Media & the Egyptian Revolution

I’ve been watching Al Jazeera, who, since they’ve (officially) been kicked out of the country are probably telling the truth. What’s interesting is the priorities of the other news organisations in reporting the story.

The BBC interview Polly Toynbee, who asks “where are the women’s voices?”. Meanwhile sky is reporting from the airport where the main story is: not as you might imagine, the imminent freedom of 80m Egyptians from a dictatorial police state, but the ordeal of some white people with horrible accents, whose holidays have been ruined and are now (Oh. My. God. It’s AWFUL) sleeping in the airport as they try to get home. Disgusted by the warped priorities on display, I turned back to Al Jazeera, where I saw hundreds of men & women, on the street chanting slogans. True, the women are not chucking rocks at the police in any great numbers, but they’re there. That answers La Toynbee’s stunningly ignorant and self-reverential question. The media organisations are projecting their warped idea of their viewers own obsessions onto the back-drop of an inspiring moment in history. Or maybe Sky is reporting from the Airport because it’s CHEAP? Who knows.

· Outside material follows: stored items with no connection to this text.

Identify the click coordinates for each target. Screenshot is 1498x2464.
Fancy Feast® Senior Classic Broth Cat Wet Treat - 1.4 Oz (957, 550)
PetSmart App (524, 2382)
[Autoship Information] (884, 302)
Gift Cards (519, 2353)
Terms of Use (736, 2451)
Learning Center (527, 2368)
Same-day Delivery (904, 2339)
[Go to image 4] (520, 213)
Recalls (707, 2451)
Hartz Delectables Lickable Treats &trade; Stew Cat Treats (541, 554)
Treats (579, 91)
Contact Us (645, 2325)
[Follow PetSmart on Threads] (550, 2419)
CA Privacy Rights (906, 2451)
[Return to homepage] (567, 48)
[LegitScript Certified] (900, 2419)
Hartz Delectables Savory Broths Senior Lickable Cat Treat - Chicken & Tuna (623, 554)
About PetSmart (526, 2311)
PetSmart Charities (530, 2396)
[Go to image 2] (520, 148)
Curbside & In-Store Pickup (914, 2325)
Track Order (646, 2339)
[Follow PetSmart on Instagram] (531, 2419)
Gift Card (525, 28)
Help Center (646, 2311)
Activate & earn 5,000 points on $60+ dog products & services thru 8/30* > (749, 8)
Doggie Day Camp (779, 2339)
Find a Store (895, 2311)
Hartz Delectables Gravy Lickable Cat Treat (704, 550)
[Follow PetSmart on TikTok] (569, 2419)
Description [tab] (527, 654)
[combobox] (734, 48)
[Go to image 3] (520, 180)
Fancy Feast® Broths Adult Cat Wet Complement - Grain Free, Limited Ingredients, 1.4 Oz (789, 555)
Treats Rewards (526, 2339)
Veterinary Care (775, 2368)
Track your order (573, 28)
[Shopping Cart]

The channel to which I’ve been glued is Al Jazeera English, whose live feed on Friday night was particularly telling – state TV showing a calm Cairo on the right hand side of a split screen. Fires from burning police wagons and protesters cheering the deployment of the Army on the left, as the police, responsible for most of the deaths, are chased from the streets. I might not agree with the editorial line taken by Al Jazeera all the time, and in fact I would worry if I did. But the network is a force for good in a region with few media organisations the people can trust.

At 11pm on Sunday, the BBC rang me: “What’s going to happen to the oil price?”. “It’s going up”, I answer, “how far depends on the other dominoes to fall”. Egypt is responsible for 1% of world Oil production, 2% of refining capacity and the Suez canal & pipeline carries another 4% or so to the west. Operations of both are, so far at least, unaffected. One other country in the region is responsible for 14% of world production. And the question I’m asking myself is whether you or I would be willing to pay $200 per barrel or more (taking a tank of petrol well over £100) in return for the fall of the house of Saud? As predicted, let’s hope the dominoes keep falling. And one-day if these revolutions usher in democracy, politics with the middle east might not be all about oil & terrorists. At moments like this, optimism is not necessarily naivety.